DESCRIPTION (provided by applicant): No cures exist, but the number of Parkinson's patients is expected to nearly double to 9.3 million in 2030. Two roadblocks impede progress on disease-modifying therapeutics. Current clinical trials are handicapped by late diagnosis, relying on impaired movements that occur when underlying neuropathology has far advanced. Moreover, in phase II clinical trials, testing safety and tolerability of a compound is straightforward, but drug effects on the underlying disease processes cannot be detected by current symptom-based measures. Here we propose a specific and a general strategy to overcome these roadblocks. More than 90,000 non-protein coding, regulatory RNAs may account for the complexity of the human brain in health and disease. Thousands of these previously hidden RNAs abound in dopaminergic neurons and regulate Parkinson's gene expression and bioenergetics processes involved in the disease onset. Regulatory RNAs integrate environmental, epigenetic, and genetic variation and directly reflect altered physiology without translation into protein. This offers a potentially ground breaking opportunity for biomarker development. Initially, we will systematically delineate all non-coding RNAs associated with incipient Parkinson's neuropathology in dopamine neurons laser-captured from 100 human brains using massively parallel sequencing and unlimited transcriptome reconstruction. Then, we will translate regulatory RNAs linked to the earliest neuropathological processes into digital biomarkers detectable in bloodstream and cerebrospinal fluid of 242 and 167 subjects, respectively. To build a generally useful express lane for biomarker development we propose a Harvard-NINDS partnership. It will leverage an unparalleled infrastructure and deliver a longitudinal Parkinson's biobank -- a catalytic, open platform for jump-starting the discovery and validation of PD biomarkers. Ancillary cerebrospinal fluid collection will be performed in the Harvard NeuroDiscovery Center Biomarker Study, a longitudinal, case-control study that already tracks clinical phenotypes and linked biospecimens of >1,886 individuals with Parkinson's disease and controls. This study will discover and translate viable biomarkers for the early detection of Parkinson's disease processes and contribute to a generally useful express lane for biomarkers development.
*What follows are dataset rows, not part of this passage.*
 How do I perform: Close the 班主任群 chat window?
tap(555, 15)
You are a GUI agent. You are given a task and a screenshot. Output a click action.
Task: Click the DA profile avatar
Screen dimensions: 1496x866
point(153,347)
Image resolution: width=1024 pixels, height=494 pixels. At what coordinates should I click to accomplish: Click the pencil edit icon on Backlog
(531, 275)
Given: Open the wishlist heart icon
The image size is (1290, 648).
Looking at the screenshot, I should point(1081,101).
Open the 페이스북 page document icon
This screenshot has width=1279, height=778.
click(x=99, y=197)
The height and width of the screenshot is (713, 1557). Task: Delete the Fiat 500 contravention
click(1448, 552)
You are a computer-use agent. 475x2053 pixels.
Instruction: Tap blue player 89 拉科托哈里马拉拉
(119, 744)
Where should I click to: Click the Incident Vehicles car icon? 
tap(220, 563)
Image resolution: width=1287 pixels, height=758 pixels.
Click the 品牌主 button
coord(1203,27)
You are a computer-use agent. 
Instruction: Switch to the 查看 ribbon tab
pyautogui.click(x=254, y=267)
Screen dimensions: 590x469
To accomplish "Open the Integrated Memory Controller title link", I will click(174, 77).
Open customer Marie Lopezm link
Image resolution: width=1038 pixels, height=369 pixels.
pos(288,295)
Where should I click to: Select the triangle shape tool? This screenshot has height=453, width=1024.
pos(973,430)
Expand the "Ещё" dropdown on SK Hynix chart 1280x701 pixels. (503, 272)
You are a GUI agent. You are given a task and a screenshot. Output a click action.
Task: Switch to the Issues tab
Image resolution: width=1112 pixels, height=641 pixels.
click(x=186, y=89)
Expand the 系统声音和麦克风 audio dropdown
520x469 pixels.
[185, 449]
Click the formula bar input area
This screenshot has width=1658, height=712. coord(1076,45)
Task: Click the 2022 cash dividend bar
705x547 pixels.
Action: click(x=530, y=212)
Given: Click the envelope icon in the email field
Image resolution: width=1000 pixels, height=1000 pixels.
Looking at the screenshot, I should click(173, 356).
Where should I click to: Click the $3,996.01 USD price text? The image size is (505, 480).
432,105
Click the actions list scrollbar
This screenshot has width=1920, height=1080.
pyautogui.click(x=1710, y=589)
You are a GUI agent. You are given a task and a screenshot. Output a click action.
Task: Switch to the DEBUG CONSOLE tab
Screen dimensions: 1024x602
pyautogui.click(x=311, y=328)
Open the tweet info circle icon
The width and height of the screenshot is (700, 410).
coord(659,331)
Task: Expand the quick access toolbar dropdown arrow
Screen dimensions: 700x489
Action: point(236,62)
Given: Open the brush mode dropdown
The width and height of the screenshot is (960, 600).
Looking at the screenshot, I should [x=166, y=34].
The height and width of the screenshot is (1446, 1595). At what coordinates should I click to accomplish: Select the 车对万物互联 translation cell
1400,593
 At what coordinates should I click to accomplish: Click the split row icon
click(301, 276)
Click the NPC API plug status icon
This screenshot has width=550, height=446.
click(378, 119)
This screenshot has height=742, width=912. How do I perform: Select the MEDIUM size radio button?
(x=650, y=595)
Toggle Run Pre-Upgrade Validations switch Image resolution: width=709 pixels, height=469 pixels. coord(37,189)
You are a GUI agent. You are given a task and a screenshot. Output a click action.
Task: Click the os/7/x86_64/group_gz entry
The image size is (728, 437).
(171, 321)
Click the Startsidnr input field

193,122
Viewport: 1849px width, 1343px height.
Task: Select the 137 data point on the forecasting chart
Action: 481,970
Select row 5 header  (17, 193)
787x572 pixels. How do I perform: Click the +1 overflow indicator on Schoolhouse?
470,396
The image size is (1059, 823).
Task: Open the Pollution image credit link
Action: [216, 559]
描述（由申请人提供）：尚无治愈方法，但预计到 2030 年帕金森病患者数量将增加近一倍，达到 930 万。有两个障碍阻碍了疾病缓解疗法的进展。目前的临床试验因诊断较晚而受到阻碍，依赖于当潜在的神经病理学进展已很严重时发生的运动受损。此外，在 II 期临床试验中，测试化合物的安全性和耐受性很简单，但目前基于症状的措施无法检测药物对潜在疾病过程的影响。 在这里，我们提出了克服这些障碍的具体和总体策略。超过 90,000 个非蛋白质编码、调节性 RNA 可能解释了人脑在健康和疾病方面的复杂性。数以千计的这些先前隐藏的 RNA 大量存在于多巴胺能神经元中，并调节帕金森病的基因表达和与疾病发作有关的生物能过程。调节性 RNA 整合了环境、表观遗传和遗传变异，直接反映生理变化，无需翻译成蛋白质。这为生物标志物的开发提供了潜在的突破性机会。 首先，我们将使用大规模并行测序和无限转录组重建，从 100 个人脑激光捕获的多巴胺神经元中系统地描述与早期帕金森氏症神经病理学相关的所有非编码 RNA。然后，我们将把与最早的神经病理过程相关的调节 RNA 转化为可分别在 242 名和 167 名受试者的血液和脑脊液中检测到的数字生物标志物。为了建立一条普遍有用的生物标志物开发快速通道，我们提议建立哈佛-NINDS 合作伙伴关系。它将利用无与伦比的基础设施并提供纵向帕金森氏生物库——一个催化、开放的平台，用于启动帕金森氏症生物标志物的发现和验证。辅助脑脊液收集将在哈佛神经发现中心生物标志物研究中进行，这是一项纵向病例对照研究，该研究已经跟踪了超过 1,886 名帕金森病患者和对照患者的临床表型和生物样本。这项研究将发现并转化用于早期检测帕金森病过程的可行生物标志物，并为生物标志物开发提供普遍有用的快速通道。